**Quellauszug**
# nochmal Wärmeleitpaste, die richtige Menge und Verteilung...



## Tim1974 (30. Januar 2017)

*nochmal Wärmeleitpaste, die richtige Menge und Verteilung...*

Hallo,

bei meinen Umbau neulich habe ich die X-Verteilungsmethode versucht mit der Noctua NT-H1 Wärmeleitpaste, anscheinend war das aber zuviel oder:




			Dieser Inhalt steht nur eingeloggten Mitgliedern zur Verfügung.
        



Die Spritze NT-H1 die einem meiner Noctua-Kühler beilag, reichte bei mir für 2 Montagen und eine dritte, wo ich der Meinung war es sei schon zu wenig, dann war die Spritze schon leer.
Dumm fand ich auch, daß ich sie so schlecht verteilen könnte, ich wollte ein gerades X machen und die Streifen dünner, aber hab es irgendwie nicht geschafft.

**Kurze Übung**
Welche Verteilungsmethode wurde laut dem Forumsbeitrag zur Wärmeleitpaste beim Umbau ausprobiert?

**Zeilen des Datensatzes**
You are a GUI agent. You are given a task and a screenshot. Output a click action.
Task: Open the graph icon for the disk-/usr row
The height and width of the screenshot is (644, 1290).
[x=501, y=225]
==
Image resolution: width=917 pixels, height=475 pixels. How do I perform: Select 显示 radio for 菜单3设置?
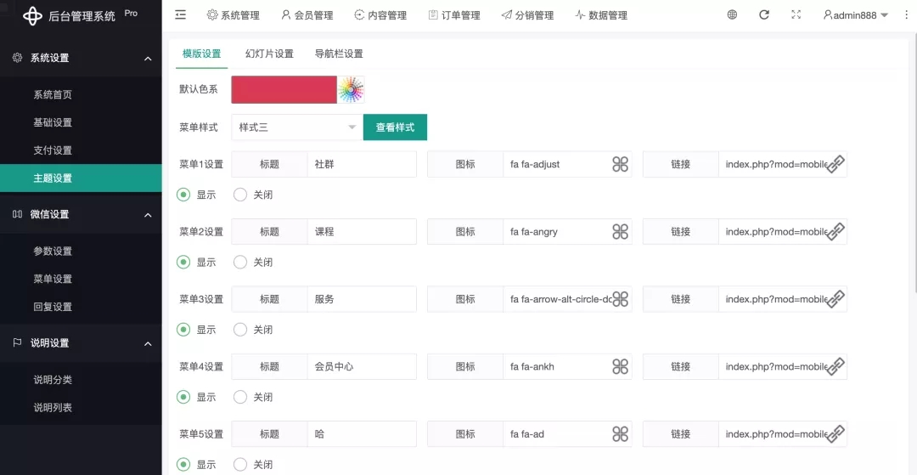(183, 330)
...
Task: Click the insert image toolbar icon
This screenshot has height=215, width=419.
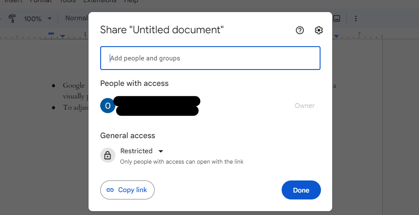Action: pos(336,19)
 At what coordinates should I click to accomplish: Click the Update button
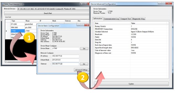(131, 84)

**Schriftliche Antwort**
Die X-Verteilungsmethode mit der Wärmeleitpaste Noctua NT-H1.